Traditional stateful firewalls are pretty much table stakes for network security by now, in that all companies have them, and they still represent a significant chunk of budgets allocated specifically to this area of activity (Palo Alto reckons as much as 80%). However, their shortcomings have been evident for a number of years, so much so that a bevy of specialist segments have grown up over the last decade, each with its own group of start-ups, offering additional functionality that a firewall per se cannot. Such additional features include anti-virus (AV), anti-spam (AS) and anti-spyware, often collectively referred to as anti-malware, intrusion detection and prevention systems (IDS/IPS) and content filtering.

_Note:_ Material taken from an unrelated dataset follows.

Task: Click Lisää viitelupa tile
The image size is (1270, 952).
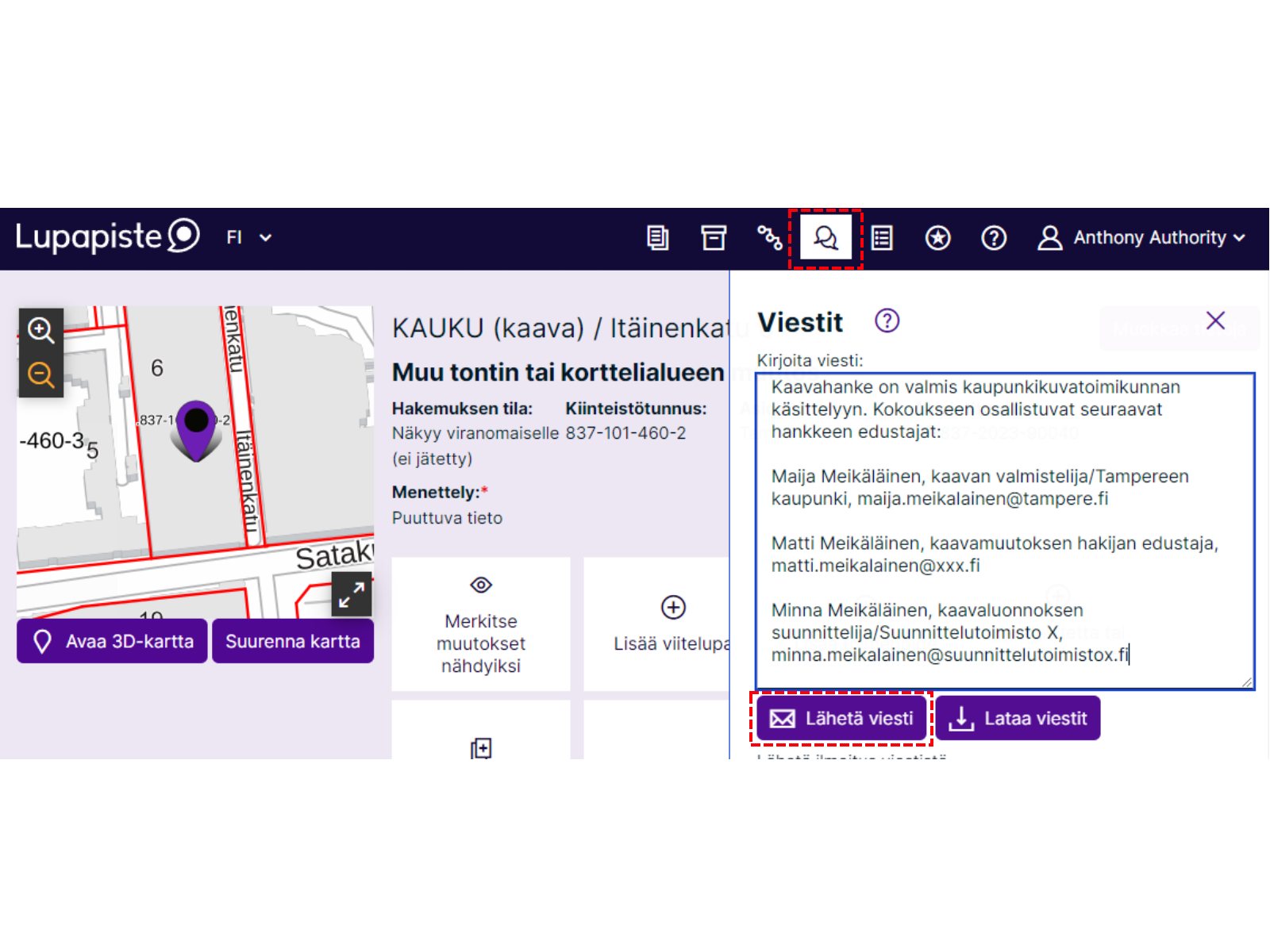Action: [x=657, y=625]
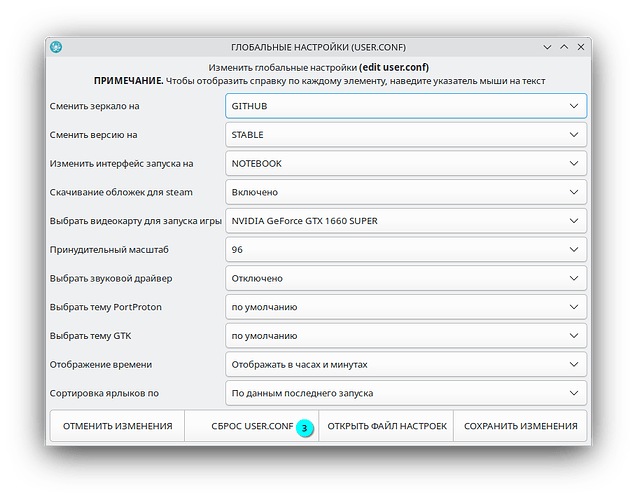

All these functions followed the standard evolution path from being offered as software for loading onto a server by the customer, to preconfigured appliances and, in some cases, software-as-a-service. In parallel, there have also been moves to bundle multiple functions into a single device, which is what UTM is all about. The latter gained a considerable head of steam back in 2005-7, though UTM is not without its critics. They argue that UTM devices may boast multiple functions, but since they are often just commodity server hardware running the software, the reality is that as more and more functions are turned on, they place an increasing burden on the processor and performance takes a hit on most of these boxes.
There are, of course, exceptions, such as the UTM devices from companies like Crossbeam, which use a purpose-built switching backplane to address this issue. Yet, these are much more high-end boxes, a fact that is also reflected in their price.
Palo Alto seeks to overcome the performance issue of multi-function edge security devices by deploying silicon it developed itself to offload the more processor-intensive functions such as content filtering. It also does termination and re-encryption of SSL traffic in order to inspect it, which is something the IDS/IPS vendors had to add in their second phase of development, as use of that encryption technique grew and offered a bypass around inspection techniques.
Palo Alto also claims that its product addresses what it considers to be current firewalls’ most serious shortcoming of all, namely their inability to distinguish between standard Web browsing activity and peer-to-peer applications such as eMule, leaving corporate networks open to data leakage as a result. It does this by learning to recognize such apps, in some cases writing signatures for them and, where that is not appropriate, by relying on protocol decoders and heuristics. The next-generation firewall can currently identify around 750 such apps, and plans to reach 1,000 in the first half of next year.
Finally, the company has developed a series of patent-pending smarts to identify actual users on a corporate network in a transparent, agentless way, such that it can determine that person A is going to Facebook, which they’re allowed to do, but that they are not allowed to upload files there, for instance.
Because it relies on proprietary ASIC technology, Palo Alto offers its technology as appliances, currently offered in a range of SKUs, from an entry-level 100Mbps box with a US list price of $14,000 to one with four 10Gb and four GbE ports, listing at $93,000 in the US.